Exploiting Multiword Expressions to solve “La Ghigliottina”
p. 256-261
Résumés
The paper describes Unior4NLP a system developed to solve “La Ghigliottina” game which took part in the NLP4FUN task of the Evalita 2018 evaluation campaign. The system is the best performing one in the competition and achieves better results than human players.
Il contributo descrive il sistema UNIOR4NLP, sviluppato per risolvere il gioco “La Ghigliottina”, che ha partecipato alla sfida NLP4FUN della campagna di valutazione Evalita 2018. Il sistema risulta il migliore della competizione e ha prestazioni più elevate rispetto agli umani.
Texte intégral
1 Introduction
1In this paper we describe Unior4NLP, a system which took part in the NLP4FUN task of the Evalita 2018 evaluation campaign (Basile et al., 2018). The goal of this task is to design a solver for “La Ghigliottina”, the final game of the popular Italian TV quiz show “L’Eredità”. The game involves a single player, who is given a set of five words (clues), each one linked with an unknown sixth word that represents the solution to the game. For example, given the set of clues [ fighting, gun, roof, eater, set ] the solution is fire, because: the roof is on fire is a title of a famous song, while fire fighting, fire a gun, fire-eater, and set something on fire are fixed word constructions.
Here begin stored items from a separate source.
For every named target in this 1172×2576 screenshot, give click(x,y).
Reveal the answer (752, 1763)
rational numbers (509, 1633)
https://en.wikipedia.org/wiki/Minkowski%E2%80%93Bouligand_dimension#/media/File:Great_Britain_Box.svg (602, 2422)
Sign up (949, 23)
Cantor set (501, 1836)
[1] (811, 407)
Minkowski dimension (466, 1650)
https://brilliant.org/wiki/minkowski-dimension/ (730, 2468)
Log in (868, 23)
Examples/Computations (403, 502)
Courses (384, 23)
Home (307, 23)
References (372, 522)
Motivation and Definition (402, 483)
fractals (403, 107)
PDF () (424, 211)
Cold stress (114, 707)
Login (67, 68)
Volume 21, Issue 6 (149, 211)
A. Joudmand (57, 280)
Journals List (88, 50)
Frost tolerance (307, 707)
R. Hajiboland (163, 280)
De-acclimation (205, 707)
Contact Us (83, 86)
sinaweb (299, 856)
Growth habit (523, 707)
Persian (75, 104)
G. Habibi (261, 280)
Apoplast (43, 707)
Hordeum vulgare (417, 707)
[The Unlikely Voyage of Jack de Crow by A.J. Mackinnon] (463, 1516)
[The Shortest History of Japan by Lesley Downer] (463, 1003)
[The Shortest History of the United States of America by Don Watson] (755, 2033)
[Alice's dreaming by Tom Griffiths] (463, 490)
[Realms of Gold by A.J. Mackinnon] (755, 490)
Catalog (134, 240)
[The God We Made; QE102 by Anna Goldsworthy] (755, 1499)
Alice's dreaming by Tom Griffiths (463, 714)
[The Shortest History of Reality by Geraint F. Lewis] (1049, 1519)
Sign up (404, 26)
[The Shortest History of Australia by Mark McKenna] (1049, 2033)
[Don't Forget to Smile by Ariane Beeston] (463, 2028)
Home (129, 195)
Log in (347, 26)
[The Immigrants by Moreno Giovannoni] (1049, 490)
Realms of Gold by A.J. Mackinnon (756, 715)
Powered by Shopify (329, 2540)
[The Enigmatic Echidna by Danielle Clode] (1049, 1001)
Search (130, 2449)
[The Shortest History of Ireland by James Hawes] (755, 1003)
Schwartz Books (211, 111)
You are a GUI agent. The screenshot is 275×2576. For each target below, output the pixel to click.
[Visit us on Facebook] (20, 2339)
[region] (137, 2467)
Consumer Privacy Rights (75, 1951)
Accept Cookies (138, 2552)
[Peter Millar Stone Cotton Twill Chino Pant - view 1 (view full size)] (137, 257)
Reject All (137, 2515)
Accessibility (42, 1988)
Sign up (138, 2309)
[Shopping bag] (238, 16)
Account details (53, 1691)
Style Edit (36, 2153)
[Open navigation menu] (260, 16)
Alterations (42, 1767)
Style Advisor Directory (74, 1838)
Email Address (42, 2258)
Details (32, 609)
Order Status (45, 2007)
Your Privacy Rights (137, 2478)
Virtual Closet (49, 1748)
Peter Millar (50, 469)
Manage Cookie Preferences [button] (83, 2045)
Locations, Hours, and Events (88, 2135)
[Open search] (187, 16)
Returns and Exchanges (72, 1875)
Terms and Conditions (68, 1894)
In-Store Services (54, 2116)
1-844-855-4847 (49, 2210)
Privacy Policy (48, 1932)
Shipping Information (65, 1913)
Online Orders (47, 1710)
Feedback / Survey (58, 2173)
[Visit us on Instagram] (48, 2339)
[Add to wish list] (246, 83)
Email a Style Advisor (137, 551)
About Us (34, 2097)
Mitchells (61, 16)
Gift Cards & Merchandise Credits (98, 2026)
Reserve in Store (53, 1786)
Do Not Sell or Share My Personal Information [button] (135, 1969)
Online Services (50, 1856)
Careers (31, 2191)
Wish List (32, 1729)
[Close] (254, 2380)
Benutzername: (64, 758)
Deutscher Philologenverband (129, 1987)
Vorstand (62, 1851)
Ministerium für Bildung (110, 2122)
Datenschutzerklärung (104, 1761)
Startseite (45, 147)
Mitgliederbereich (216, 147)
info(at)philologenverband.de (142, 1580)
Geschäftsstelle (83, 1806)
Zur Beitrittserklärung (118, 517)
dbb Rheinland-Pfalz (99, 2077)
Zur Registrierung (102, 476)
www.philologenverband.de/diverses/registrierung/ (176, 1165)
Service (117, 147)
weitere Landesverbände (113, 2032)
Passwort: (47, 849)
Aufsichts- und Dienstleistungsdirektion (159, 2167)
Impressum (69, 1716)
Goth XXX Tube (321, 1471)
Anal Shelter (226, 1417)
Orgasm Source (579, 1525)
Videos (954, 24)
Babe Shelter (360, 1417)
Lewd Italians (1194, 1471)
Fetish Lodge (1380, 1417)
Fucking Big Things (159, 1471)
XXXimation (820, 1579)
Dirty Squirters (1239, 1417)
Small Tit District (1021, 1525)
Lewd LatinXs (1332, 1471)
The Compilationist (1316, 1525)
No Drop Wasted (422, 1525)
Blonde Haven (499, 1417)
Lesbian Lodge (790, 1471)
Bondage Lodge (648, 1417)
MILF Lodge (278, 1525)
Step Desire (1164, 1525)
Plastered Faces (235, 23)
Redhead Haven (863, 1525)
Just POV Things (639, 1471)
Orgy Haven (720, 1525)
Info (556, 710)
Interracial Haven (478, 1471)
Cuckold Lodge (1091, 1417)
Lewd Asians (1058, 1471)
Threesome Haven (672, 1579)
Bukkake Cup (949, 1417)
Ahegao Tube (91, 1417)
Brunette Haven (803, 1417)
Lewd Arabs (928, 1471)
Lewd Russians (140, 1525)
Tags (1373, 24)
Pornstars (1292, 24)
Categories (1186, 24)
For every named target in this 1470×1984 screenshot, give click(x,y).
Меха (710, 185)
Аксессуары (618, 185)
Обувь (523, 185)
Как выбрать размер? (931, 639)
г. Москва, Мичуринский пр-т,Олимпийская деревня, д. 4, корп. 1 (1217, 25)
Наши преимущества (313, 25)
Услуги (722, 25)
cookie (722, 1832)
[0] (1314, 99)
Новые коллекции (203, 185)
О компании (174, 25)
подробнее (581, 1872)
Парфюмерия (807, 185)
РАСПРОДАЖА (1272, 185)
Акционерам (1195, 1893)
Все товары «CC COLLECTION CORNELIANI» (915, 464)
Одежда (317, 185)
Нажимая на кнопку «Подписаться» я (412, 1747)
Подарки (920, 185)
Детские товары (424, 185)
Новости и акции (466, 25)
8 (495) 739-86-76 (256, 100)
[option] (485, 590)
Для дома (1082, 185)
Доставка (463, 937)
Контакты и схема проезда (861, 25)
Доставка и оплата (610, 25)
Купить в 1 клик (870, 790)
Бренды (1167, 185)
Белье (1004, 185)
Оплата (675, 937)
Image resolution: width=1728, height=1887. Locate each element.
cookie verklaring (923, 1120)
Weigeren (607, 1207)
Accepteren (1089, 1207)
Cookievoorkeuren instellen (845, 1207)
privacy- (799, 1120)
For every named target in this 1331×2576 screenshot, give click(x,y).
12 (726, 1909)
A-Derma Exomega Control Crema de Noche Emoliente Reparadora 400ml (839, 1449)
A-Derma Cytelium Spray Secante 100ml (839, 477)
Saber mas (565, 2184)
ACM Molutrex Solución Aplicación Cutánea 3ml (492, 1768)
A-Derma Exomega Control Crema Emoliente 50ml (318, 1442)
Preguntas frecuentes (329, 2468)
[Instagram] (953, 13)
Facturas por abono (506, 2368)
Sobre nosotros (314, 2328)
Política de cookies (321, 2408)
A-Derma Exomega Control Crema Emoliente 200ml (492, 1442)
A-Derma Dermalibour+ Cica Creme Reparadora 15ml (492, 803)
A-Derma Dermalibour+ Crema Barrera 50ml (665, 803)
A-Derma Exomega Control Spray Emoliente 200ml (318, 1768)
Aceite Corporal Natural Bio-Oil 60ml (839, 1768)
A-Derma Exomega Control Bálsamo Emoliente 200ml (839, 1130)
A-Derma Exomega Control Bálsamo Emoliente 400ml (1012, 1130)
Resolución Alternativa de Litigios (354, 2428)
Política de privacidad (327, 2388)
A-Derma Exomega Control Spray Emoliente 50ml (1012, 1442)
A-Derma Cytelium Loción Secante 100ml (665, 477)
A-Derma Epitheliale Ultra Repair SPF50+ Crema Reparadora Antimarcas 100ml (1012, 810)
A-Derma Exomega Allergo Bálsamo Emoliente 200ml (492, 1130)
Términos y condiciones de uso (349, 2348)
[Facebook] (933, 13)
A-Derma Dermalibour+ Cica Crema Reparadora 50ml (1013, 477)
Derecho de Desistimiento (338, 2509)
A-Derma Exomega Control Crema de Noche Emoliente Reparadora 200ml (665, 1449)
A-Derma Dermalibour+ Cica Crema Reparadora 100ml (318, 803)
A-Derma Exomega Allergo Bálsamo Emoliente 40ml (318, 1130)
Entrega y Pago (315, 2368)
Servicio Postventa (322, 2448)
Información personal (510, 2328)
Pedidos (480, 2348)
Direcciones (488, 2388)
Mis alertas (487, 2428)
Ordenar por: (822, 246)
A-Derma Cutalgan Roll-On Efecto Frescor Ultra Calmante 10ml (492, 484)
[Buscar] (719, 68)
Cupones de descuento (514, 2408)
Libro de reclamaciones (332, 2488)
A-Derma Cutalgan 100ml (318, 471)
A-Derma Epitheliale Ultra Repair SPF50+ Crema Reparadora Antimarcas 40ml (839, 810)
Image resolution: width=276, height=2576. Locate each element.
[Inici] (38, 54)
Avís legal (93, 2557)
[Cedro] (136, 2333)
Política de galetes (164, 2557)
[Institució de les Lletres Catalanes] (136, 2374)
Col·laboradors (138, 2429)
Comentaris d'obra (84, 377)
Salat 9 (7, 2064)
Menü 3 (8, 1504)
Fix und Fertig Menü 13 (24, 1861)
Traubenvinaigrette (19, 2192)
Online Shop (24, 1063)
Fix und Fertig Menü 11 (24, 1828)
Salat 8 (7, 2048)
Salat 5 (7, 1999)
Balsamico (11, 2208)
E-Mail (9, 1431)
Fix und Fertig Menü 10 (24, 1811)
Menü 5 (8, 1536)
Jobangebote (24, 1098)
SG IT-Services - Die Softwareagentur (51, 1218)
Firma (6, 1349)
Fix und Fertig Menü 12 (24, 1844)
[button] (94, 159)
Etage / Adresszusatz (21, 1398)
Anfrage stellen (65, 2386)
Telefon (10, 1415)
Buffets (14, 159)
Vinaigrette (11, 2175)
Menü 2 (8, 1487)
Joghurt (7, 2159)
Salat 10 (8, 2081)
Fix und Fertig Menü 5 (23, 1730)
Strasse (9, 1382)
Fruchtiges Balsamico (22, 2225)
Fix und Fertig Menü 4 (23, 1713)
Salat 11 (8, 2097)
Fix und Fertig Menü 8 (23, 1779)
2Unior4NLP relies on the assumption that Multiword Expressions (MWEs) play an important role in solving the game: given a set of clues, the system outputs the solution word which forms the strongest connections with all of the clues.
3The paper is organized as follows: in Section 2 we present related work. In Section 3 we describe the different steps we took in order to prepare and tune the UNIOR4NLP system. In Section 4 we describe our system and its functioning, while results are presented in Section 5, where we also focus on error analysis concerning both the data-set of the NLP4FUN task and our system. Finally, conclusions and future work are presented in Section 6.
2 Related work
4From the very beginning of Artificial Intelligence (AI) games represented an interesting playground to test the results of research in this field (Yannakakis and Togelius, 2018). NLP plays an essential role in solving language related games and recent examples, such as the IBM Watson system in Jeopardy!TM (Ferrucci et al., 2013), have proven that its use can result in groundbreaking technology. An interesting test-bed for this type of approach is represented by language games, such as the Wheel of Fortune, Who Wants to be a Millionaire? and “La Ghigliottina”.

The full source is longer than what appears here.